▶ Selected extract
------------
2/9/2012 9:30:00 AM OBITUARY Bishop Joseph W. Estabrook, 67
A memorial Mass will be offered Feb. 11 at the Cathedral of the Immaculate Conception in Albany, following a funeral Mass Feb. 10 at the Church of the Good Shepherd in Alexandria, Va., for Bishop Joseph Estabrook, auxiliary bishop for the Archdiocese for the Military Services, who died Feb. 4. He was 67 and had been ordained a priest of the Albany Diocese in 1969.
A native of Kingston, he began his priestly ministry as associate pastor at St. Vincent de Paul parish in Albany and was the first Family Life director for the Diocese.
In 1977, he became a U.S. Navy chaplain. He served on ships throughout Europe and at the Marine Corps Development and Education Command in Quantico, Va. In 1983, he was assigned to the Chief of Chaplains office in Washington, DC, then to an aircraft carrier, the USS Carl Vinson.
After graduate studies, he served at the Navy Air Station in Sicily; supported troops in the First Gulf War in Egypt and Saudi Arabia; and served at the Navy Chaplain School in Newport, R.I.
------------
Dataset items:
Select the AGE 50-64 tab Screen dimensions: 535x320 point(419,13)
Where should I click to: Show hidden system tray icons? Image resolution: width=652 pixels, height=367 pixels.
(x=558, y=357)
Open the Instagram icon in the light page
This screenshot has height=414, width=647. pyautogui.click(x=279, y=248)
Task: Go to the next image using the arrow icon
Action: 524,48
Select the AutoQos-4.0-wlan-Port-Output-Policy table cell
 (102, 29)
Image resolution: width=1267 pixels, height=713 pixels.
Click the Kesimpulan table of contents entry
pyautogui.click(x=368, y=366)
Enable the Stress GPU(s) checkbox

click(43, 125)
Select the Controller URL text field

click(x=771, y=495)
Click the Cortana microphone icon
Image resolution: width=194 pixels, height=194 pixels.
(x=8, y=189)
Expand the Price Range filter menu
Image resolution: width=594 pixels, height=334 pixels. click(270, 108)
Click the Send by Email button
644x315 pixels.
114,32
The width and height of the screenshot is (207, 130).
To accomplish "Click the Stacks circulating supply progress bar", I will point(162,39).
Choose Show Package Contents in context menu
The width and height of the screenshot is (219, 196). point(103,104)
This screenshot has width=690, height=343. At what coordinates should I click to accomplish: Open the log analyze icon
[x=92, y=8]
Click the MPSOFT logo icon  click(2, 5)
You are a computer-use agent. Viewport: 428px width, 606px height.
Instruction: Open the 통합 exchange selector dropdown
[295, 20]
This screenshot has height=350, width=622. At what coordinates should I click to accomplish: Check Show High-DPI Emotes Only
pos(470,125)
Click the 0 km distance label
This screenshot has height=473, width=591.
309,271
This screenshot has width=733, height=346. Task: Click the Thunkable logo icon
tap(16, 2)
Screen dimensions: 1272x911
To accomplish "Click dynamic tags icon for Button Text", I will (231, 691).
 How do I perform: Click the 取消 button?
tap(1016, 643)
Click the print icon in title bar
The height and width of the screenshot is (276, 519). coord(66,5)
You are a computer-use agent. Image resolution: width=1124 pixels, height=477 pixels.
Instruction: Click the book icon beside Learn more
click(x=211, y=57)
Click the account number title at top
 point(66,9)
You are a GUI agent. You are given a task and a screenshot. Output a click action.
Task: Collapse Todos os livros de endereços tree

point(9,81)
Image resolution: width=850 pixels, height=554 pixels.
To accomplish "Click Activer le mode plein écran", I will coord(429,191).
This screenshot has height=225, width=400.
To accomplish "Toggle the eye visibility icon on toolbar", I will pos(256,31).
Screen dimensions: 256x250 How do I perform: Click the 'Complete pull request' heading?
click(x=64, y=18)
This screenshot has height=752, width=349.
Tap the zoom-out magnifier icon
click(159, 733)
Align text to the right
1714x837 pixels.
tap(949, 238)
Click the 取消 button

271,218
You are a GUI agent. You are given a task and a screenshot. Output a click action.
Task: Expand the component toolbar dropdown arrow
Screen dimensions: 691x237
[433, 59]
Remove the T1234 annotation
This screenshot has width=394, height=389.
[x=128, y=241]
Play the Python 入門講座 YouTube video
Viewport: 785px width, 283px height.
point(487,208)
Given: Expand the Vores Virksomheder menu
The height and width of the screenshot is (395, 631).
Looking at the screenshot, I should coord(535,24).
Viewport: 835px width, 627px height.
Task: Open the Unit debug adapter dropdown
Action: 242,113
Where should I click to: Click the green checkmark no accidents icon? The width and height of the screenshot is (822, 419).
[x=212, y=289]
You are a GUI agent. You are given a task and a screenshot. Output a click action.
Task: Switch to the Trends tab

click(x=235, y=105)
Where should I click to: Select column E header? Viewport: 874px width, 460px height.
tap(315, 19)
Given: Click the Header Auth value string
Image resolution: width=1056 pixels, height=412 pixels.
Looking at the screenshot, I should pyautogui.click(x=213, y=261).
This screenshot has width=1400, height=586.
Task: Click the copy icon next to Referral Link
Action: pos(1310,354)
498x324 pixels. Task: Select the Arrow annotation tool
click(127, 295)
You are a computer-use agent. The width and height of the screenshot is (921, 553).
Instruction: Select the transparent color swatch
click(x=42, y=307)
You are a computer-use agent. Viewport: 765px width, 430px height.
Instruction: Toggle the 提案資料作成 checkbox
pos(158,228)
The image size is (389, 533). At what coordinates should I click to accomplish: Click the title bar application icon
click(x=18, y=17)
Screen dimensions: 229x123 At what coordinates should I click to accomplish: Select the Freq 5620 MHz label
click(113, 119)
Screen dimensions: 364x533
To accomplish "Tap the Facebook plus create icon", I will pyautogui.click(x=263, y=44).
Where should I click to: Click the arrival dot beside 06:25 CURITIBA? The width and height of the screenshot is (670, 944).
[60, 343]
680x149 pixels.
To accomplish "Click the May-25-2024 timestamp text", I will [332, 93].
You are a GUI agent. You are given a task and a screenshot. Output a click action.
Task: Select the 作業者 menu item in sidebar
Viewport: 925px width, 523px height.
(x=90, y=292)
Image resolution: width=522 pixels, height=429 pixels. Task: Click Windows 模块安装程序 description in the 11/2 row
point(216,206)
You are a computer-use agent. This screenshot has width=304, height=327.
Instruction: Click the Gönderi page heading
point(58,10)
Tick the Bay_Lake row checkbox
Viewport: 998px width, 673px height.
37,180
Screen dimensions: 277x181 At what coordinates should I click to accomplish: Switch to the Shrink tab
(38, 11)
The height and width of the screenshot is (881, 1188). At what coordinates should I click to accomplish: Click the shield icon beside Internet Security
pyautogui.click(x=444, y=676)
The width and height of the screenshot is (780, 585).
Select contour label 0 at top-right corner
------------
▶ Explore the material
1) According to the obituary, in what year did Bishop Estabrook become a U.S. Navy chaplain?
2) Reproduce the obituary word for word, starting at "In 1977, he" and ending at "USS Carl Vinson.".

▶ List of solutions
1) 1977

2)
In 1977, he became a U.S. Navy chaplain. He served on ships throughout Europe and at the Marine Corps Development and Education Command in Quantico, Va. In 1983, he was assigned to the Chief of Chaplains office in Washington, DC, then to an aircraft carrier, the USS Carl Vinson.